[[ DATASET, beginning ]]

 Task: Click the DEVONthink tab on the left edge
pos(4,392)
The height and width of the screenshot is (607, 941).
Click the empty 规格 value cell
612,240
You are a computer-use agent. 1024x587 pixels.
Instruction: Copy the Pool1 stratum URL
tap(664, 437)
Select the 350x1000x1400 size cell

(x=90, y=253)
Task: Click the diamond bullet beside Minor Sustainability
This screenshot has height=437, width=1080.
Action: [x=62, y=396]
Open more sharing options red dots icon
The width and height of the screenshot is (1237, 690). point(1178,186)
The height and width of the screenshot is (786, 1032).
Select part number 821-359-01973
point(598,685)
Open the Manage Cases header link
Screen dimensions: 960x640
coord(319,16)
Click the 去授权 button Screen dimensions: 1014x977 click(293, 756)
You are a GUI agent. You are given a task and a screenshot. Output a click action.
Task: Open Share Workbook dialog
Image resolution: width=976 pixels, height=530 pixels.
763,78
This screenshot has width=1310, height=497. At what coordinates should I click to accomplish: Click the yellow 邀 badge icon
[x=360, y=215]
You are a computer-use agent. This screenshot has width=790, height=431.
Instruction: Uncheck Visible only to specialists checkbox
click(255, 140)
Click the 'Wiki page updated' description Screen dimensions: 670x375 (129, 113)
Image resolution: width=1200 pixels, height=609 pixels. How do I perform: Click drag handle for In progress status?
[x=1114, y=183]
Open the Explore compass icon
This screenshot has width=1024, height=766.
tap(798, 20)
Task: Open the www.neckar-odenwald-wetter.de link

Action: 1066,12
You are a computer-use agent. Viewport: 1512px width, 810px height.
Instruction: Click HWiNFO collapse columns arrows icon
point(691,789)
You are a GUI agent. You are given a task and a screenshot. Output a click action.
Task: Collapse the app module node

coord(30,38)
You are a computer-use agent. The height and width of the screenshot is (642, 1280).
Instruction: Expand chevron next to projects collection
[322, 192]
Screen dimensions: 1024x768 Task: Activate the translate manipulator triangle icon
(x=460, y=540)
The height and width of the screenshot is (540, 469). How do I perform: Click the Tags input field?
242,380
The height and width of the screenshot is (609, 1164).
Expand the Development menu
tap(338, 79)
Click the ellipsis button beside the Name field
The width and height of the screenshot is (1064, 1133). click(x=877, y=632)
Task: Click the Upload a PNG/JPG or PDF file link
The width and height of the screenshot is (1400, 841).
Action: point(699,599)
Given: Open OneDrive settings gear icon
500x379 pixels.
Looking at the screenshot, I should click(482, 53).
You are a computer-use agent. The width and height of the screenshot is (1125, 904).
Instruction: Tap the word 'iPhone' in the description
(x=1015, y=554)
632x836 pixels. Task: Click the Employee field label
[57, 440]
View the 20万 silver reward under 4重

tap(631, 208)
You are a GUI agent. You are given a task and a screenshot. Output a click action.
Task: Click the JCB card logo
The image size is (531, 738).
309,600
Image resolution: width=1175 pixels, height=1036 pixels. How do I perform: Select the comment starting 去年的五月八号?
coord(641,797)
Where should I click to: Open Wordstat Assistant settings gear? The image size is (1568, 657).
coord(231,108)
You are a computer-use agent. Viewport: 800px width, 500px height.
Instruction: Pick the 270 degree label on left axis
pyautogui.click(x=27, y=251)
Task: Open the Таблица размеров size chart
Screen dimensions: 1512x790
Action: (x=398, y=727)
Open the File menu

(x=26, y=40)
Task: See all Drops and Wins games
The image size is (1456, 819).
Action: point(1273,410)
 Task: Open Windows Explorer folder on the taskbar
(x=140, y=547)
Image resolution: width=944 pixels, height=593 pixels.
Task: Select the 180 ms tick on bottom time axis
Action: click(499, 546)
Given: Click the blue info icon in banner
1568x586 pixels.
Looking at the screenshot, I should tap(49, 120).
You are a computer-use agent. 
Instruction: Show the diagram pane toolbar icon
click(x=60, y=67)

[[ DATASET, end ]]

#### [DESCRIPTION OF THE TASK]
Search the records for the word "agent" and return every line that holds it.

#### [TASK RESULT]
You are a computer-use agent. 1024x587 pixels.
You are a GUI agent. You are given a task and a screenshot. Output a click action.
You are a computer-use agent. This screenshot has width=790, height=431.
You are a computer-use agent. Viewport: 1512px width, 810px height.
You are a GUI agent. You are given a task and a screenshot. Output a click action.
You are a computer-use agent. The height and width of the screenshot is (642, 1280).
You are a computer-use agent. The width and height of the screenshot is (1125, 904).
You are a GUI agent. You are given a task and a screenshot. Output a click action.
You are a computer-use agent. Viewport: 800px width, 500px height.
You are a computer-use agent. 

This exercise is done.